Im Stadtmuseum Simeonstift soll mit rund 100 Exponaten auf 600 Quadratmetern das Leben der von einem Asyl ins andere getriebenen Familie Marx dokumentiert werden, von Trier über Bonn, Berlin, Köln bis nach Paris, Brüssel und schließlich London. Das Simeonstift hatte bereits 2013 eine kleine Ausstellung Ikone Karl Marx mit 500 Marx-Gartenzwergen gezeigt, von denen heute einer im Büro von Premierminister Xavier Bettel steht. Gegenüber dem Simeonstift befindet sich zufällig der „Euroshop Alles 1€“, das – anders als das Geburtshaus – völlig unbeachtetete Wohnhaus von Karl Marx.

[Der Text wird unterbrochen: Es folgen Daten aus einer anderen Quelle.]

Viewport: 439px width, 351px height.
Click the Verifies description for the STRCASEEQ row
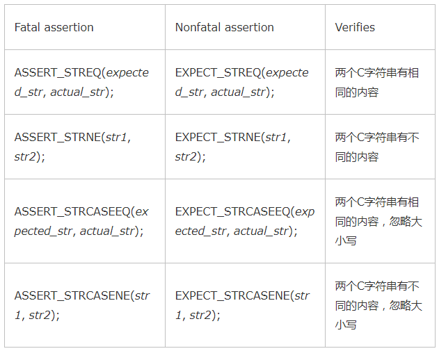[x=378, y=221]
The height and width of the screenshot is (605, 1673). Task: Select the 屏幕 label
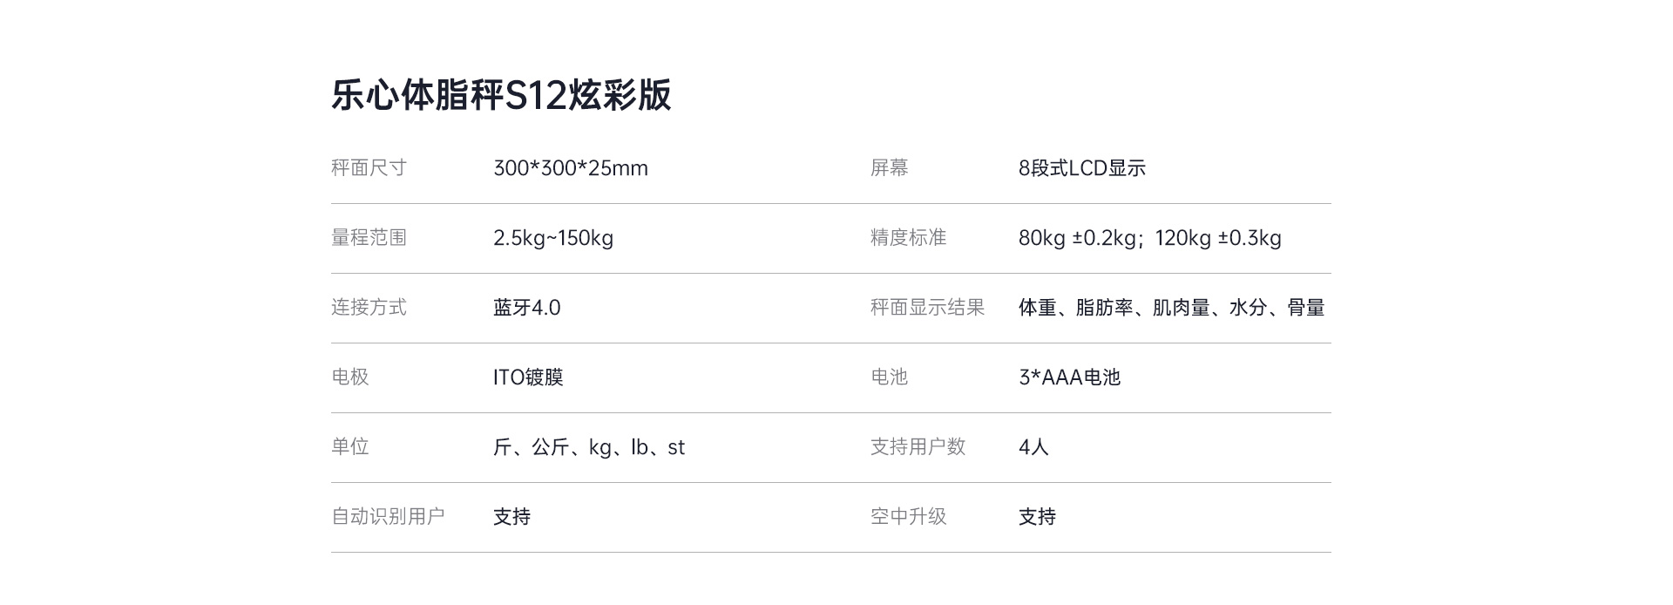point(889,168)
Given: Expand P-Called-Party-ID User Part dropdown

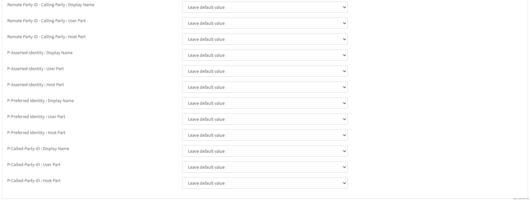Looking at the screenshot, I should 265,167.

Das Rheinische Landesmuseum soll auf mehr als 1 000 Quadratmetern die Zeitumstände und das Werk von Karl Marx illustrieren. Zu den 400 Exponaten rund um das Manifest, die Kritik der politischen Ökonomie und das Kapital gehören Originalausgaben, Claude Monets Gemälde Gare Saint-Lazare aus dem Musée d’Orsay, eine fake Barrikade aus der Revolution von 1848 und selbstverständlich jede Menge Touch Screens.

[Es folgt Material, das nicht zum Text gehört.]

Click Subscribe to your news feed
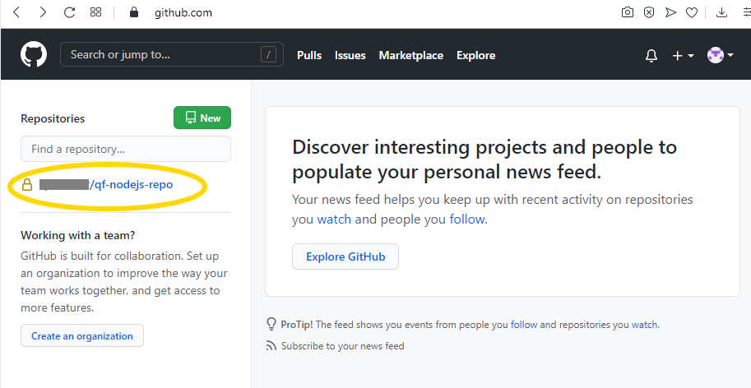The width and height of the screenshot is (751, 388). click(342, 346)
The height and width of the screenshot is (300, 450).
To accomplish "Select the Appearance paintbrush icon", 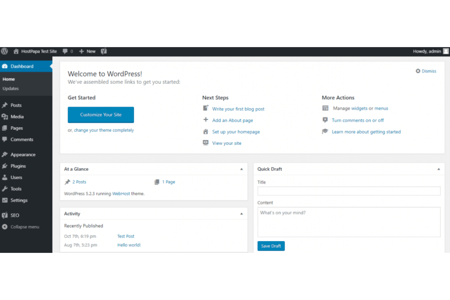I will 5,154.
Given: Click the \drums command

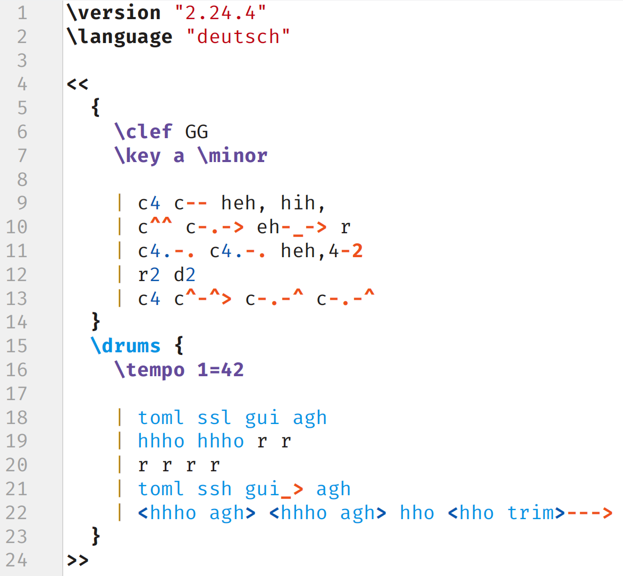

Als Begleitveranstaltung im Museum am Dom bietet das Bistum Trier eine Ausstellung Lebenswert Arbeit über die Rerum-novarum-konforme Darstellung von Arbeitswelt und Menschenwürde in der zeitgenössischen Kunst. Nur zum Beiprogramm gehört auch die Wiedereröffnung der Dauerausstellung im Karl-Marx-Haus, die nun nicht mehr im Sieg von Willy Brandt über die DDR gipfelt, sondern von der Bonner Tourismusagentur Projekt 2508 in „Kontaktpunkte“, „Installationen“ und „Blickpunkte“ eingeteilt wurde. Als neue Höhepunkte werden eine Marx-Büste in Form eines Globus und der „Sterbestuhl“ gepriesen, der rezent den Ururenkeln abgekaufte Lehnstuhl, in dem der schwerkranke, vom Tod seiner Ehefrau und seiner Tochter zerstörte Mann am 14. März 1883 starb.

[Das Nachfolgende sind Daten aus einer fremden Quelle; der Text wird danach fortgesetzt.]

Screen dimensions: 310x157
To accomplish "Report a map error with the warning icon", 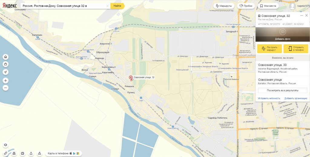I will 40,153.
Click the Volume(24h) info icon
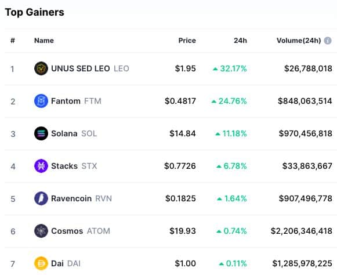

Während alle Trierer Politiker und Werbeagenturen, die nun an Marx verdienen, sich ihn gleichzeitig mit dem Epitheton „umstritten“ vom Hals halten wollen, hatte der Staatenlose eine unverkrampfte Beziehung zu seiner Heimatstadt: Er erinnerte später daran, dass die Not der Moselwinzer ihm als jungen Journalisten die Augen öffnete, um von der Philosophie abzukehren und die politische Ökonomie zu entdecken. Er regte sich ein paar Mal über die Trier’sche Zeitung auf und pflegte Kontakte zur antipreußischen Opposition in Trier. Aber ansonsten war ihm Trier zeitlebens herzlich gleichgültig.